Go through the records underneath and count the lines that include the string "will". Give nothing but the number.

(Recorded data)
┄┄┄┄┄┄┄┄┄┄┄┄┄┄┄┄┄┄┄┄
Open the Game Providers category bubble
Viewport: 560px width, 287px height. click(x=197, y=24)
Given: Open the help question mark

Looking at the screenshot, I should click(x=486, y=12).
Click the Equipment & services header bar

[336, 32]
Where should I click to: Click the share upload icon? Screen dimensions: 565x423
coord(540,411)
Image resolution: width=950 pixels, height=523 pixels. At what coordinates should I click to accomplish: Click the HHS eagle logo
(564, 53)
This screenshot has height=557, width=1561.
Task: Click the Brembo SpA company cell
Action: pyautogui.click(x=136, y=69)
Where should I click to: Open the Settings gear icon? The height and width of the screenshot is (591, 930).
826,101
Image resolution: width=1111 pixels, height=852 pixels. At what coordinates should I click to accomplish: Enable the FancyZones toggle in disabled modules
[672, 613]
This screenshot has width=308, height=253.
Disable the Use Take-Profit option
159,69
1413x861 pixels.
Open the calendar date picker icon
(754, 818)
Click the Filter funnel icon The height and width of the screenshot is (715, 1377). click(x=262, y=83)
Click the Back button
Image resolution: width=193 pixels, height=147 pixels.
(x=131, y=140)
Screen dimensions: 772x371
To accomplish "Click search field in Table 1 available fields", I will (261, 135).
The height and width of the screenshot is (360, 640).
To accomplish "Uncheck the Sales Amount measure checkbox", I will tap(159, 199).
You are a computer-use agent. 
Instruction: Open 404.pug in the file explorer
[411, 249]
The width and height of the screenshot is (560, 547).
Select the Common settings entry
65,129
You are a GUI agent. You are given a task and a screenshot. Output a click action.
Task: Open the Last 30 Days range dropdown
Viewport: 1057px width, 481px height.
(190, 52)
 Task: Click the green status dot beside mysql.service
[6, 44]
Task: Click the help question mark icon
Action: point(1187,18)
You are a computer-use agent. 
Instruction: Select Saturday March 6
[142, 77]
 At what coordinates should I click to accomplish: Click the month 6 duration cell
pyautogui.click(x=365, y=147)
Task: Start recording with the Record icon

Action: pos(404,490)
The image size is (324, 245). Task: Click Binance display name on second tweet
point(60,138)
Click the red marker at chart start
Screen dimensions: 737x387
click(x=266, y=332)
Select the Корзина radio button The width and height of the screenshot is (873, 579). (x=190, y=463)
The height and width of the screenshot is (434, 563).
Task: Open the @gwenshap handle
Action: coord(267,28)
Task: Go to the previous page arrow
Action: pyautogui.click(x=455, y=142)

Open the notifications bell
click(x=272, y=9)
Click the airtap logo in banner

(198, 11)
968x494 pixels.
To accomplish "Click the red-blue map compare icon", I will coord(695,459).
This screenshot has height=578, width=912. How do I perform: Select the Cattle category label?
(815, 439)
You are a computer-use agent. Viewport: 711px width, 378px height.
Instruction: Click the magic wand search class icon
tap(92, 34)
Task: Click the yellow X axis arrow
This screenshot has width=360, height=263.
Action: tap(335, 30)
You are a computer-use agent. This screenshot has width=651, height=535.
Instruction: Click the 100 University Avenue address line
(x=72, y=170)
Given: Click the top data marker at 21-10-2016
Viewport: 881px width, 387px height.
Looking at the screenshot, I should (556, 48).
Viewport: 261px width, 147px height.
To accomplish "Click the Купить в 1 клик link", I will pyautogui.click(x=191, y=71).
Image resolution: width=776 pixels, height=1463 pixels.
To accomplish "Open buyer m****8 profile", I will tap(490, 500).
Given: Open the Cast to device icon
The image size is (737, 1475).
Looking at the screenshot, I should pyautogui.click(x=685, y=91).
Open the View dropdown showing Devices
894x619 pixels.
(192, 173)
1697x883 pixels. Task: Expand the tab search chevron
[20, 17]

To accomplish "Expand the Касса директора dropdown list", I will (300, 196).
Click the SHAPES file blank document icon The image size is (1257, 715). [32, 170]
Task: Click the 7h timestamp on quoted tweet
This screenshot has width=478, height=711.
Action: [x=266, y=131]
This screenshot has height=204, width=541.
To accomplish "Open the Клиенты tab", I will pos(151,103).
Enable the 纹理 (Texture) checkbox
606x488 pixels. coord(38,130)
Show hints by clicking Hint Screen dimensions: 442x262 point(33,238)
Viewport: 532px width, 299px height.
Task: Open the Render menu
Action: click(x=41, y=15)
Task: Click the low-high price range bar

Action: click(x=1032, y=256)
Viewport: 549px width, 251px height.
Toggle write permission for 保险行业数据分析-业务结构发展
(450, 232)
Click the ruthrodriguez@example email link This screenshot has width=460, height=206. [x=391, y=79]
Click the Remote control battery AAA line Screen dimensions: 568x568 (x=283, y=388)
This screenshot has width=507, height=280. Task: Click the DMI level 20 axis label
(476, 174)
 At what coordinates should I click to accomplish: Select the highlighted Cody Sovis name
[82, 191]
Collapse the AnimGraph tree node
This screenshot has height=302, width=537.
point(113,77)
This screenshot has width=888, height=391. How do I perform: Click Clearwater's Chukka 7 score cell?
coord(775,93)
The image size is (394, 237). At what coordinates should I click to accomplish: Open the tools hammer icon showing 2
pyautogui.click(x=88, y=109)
┄┄┄┄┄┄┄┄┄┄┄┄┄┄┄┄┄┄┄┄
> **Exercise solution**
7